Transcribe the passage from the Holy Week article below, starting at "Last April, I" up to and including "stronger than hate.".

Provided text:
___
Out: Using Holy Week to push gun control.That's so 2012. In: Using Holy Week as a news hook for pushing same-sex marriage.
Last April, I noted how liberal theologian and Washington Post "On Faith" contributor Susan Brooks Thistlethwaite used the week leading up to Easter as an opportunity to shame Christians towards getting rid of their firearms, twisting and contorting Christian Scripture to back her position. While gun control is still a hot topic in the news, the Center for American Progress fellow has moved on to "marriage equality" as the liberal cause celebre to cynically tie to the holiest week on the Christian calendar:
“Holy Week” is when Christians remember the last days of Jesus of Nazareth, from his triumphal entry into Jerusalem, through his arrest, trial, crucifixion and resurrection. This week is central to the Christian calendar, and to a Christian theology that celebrates that love, despite all the harm human beings do to one another, is stronger than hate.
___
Material:
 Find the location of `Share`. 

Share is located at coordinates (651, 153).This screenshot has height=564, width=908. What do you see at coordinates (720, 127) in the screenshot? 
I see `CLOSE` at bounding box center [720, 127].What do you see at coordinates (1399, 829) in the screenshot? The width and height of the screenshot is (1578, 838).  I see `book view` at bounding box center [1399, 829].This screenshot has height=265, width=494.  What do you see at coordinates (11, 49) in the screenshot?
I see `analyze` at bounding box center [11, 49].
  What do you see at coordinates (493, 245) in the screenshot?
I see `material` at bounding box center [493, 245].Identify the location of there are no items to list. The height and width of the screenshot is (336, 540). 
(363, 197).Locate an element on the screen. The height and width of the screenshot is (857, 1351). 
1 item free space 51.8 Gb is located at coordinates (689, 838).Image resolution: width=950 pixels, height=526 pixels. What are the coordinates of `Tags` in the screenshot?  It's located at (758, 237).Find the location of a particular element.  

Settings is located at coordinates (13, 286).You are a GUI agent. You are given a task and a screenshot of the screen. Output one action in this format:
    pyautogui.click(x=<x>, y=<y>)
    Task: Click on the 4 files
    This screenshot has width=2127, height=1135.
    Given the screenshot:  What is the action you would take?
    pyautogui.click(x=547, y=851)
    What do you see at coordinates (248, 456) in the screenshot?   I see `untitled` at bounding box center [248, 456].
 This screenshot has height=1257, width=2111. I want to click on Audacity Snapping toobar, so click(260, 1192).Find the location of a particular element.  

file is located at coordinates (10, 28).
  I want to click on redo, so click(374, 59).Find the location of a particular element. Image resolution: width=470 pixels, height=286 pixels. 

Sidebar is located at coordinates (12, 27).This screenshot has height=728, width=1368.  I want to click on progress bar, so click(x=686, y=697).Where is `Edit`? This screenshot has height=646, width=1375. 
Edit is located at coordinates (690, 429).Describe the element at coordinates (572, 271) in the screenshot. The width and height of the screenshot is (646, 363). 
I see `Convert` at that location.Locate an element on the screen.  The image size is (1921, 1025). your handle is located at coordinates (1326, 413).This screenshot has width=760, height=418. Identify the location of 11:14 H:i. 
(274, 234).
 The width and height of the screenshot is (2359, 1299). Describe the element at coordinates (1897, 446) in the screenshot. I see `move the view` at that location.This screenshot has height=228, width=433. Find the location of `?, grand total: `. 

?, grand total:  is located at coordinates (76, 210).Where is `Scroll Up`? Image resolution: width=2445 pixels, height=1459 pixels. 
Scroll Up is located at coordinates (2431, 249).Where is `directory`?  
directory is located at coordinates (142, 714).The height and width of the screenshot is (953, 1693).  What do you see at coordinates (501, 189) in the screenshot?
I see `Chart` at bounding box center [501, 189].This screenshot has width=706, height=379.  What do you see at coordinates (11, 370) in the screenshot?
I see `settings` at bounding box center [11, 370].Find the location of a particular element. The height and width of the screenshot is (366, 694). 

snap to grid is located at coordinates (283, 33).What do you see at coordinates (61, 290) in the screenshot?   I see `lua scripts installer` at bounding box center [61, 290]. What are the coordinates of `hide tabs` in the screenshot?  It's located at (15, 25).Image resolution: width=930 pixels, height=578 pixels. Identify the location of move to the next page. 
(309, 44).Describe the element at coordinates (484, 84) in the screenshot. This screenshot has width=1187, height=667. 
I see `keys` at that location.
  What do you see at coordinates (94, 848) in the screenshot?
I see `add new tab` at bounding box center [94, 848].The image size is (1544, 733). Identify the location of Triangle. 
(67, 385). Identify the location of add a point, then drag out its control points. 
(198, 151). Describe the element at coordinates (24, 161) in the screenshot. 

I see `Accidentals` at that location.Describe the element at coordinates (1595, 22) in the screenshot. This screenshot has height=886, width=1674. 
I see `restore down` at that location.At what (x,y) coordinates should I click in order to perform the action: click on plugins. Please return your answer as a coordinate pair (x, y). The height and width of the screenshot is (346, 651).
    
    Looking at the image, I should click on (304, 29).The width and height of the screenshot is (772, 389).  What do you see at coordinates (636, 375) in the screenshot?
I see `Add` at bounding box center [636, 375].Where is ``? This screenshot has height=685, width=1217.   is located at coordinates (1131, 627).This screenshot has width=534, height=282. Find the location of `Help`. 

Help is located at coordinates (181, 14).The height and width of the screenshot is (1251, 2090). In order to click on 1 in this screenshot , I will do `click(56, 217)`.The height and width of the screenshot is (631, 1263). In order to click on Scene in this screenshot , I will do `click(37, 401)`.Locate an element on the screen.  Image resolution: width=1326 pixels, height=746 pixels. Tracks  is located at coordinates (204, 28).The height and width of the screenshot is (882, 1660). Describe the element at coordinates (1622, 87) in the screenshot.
___
Written reply:
Last April, I noted how liberal theologian and Washington Post "On Faith" contributor Susan Brooks Thistlethwaite used the week leading up to Easter as an opportunity to shame Christians towards getting rid of their firearms, twisting and contorting Christian Scripture to back her position. While gun control is still a hot topic in the news, the Center for American Progress fellow has moved on to "marriage equality" as the liberal cause celebre to cynically tie to the holiest week on the Christian calendar:
“Holy Week” is when Christians remember the last days of Jesus of Nazareth, from his triumphal entry into Jerusalem, through his arrest, trial, crucifixion and resurrection. This week is central to the Christian calendar, and to a Christian theology that celebrates that love, despite all the harm human beings do to one another, is stronger than hate.